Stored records
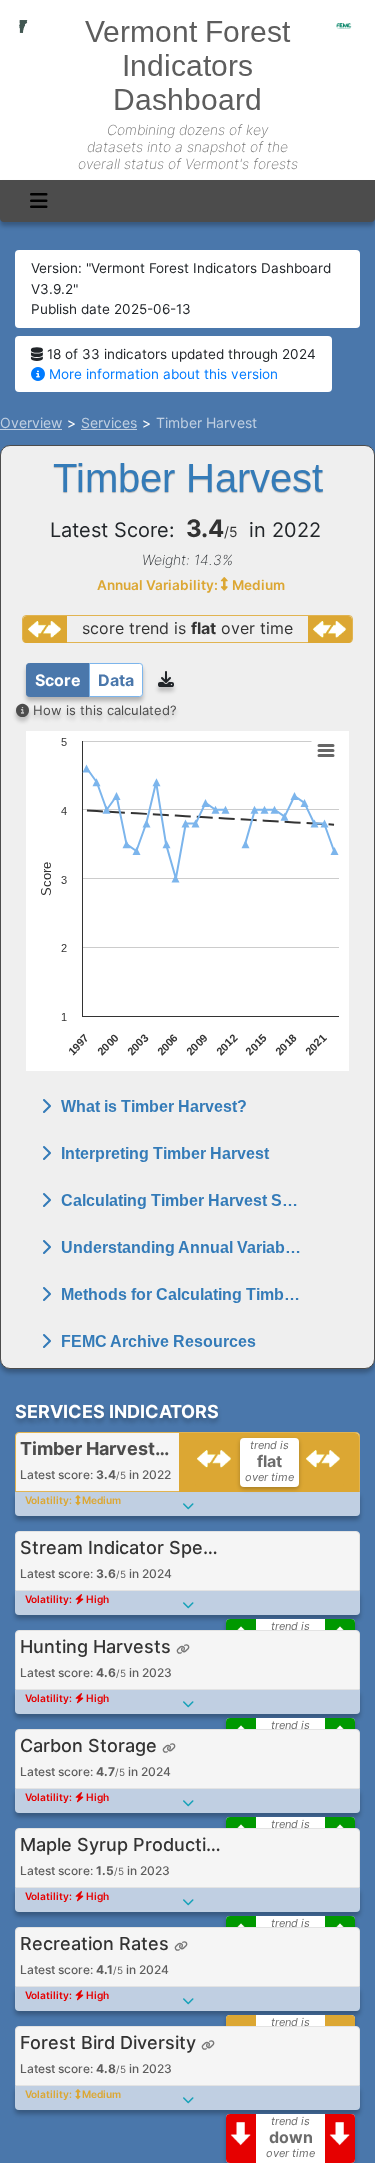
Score (58, 680)
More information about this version (161, 374)
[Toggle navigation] (39, 201)
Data (116, 680)
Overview (31, 422)
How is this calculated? (103, 710)
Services (109, 422)
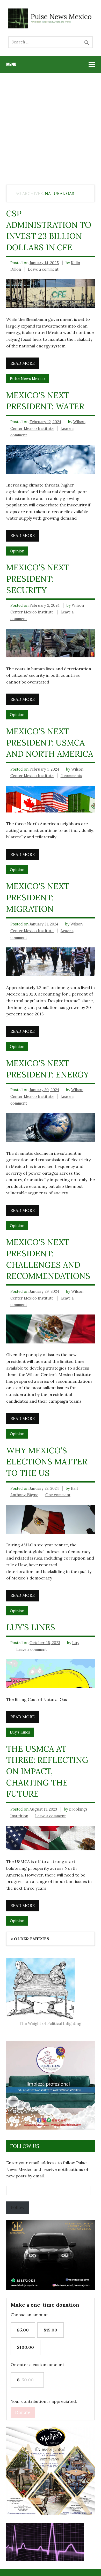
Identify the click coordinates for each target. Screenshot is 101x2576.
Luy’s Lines (30, 1627)
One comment (57, 1495)
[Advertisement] (50, 125)
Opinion (17, 551)
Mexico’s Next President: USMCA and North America (49, 742)
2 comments (71, 775)
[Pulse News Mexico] (50, 26)
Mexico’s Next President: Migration (37, 897)
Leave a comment (43, 269)
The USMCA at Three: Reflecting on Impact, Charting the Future (47, 1771)
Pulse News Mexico (27, 378)
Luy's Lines (20, 1732)
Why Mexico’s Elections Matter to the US (46, 1461)
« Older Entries (30, 1938)
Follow (18, 2207)
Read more (22, 363)
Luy (75, 1642)
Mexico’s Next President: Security (37, 578)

### Assignment
Find the line containing "Follow (18, 2207)", then output it and every line after it to the end of the data, exactly.

### The answer
Follow (18, 2207)
Read more (22, 363)
Luy (75, 1642)
Mexico’s Next President: Security (37, 578)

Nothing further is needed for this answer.